* Problem: The output consists only of the lines from the one with "You are a computer-use" through the end of the records, each printed exactly, and contains no pictures.

* Records for the exercise:
——

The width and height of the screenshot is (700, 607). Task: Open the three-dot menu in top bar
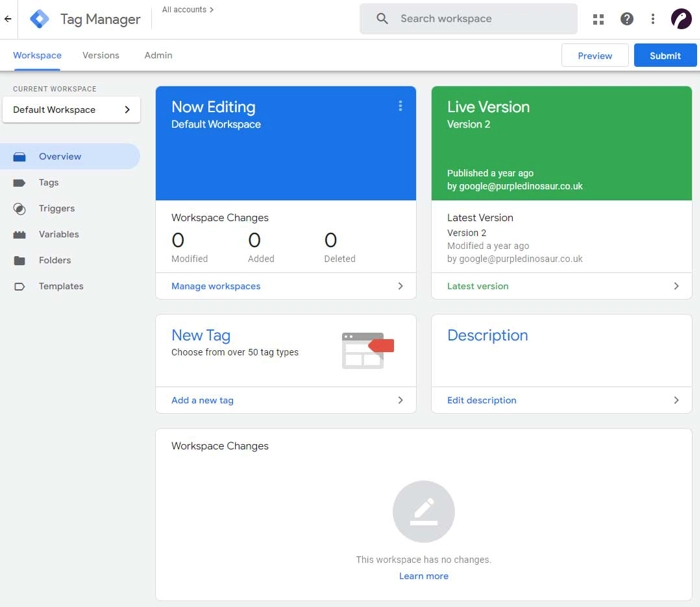pos(653,19)
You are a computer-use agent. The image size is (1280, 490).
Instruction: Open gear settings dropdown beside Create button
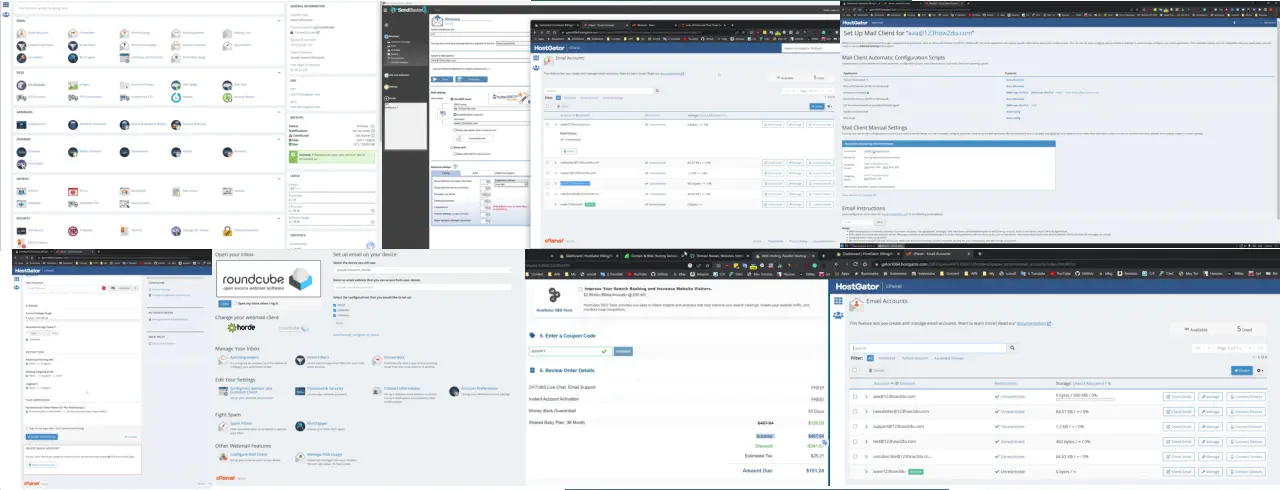pyautogui.click(x=1262, y=370)
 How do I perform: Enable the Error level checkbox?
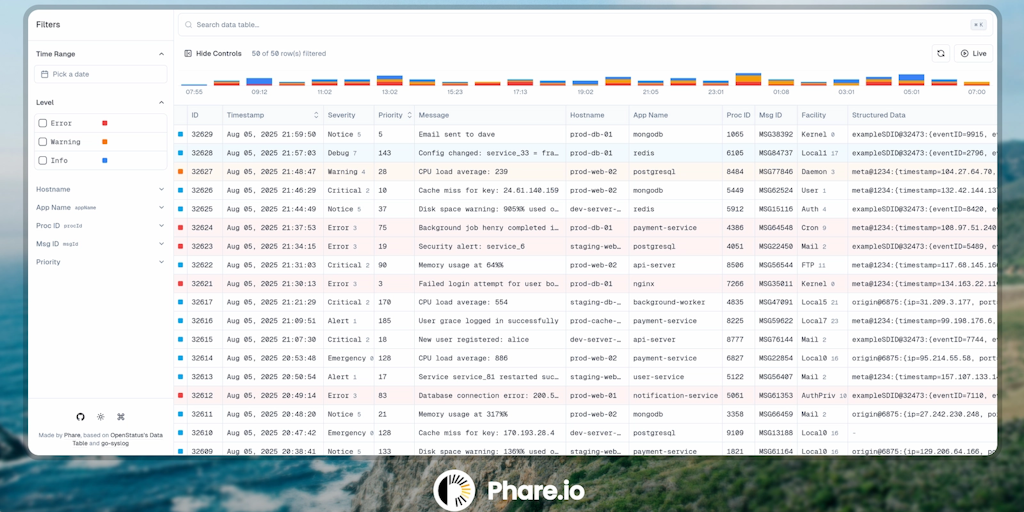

——

* Reply:
You are a computer-use agent. The image size is (1280, 490).
Instruction: Open gear settings dropdown beside Create button
pyautogui.click(x=1262, y=370)
 How do I perform: Enable the Error level checkbox?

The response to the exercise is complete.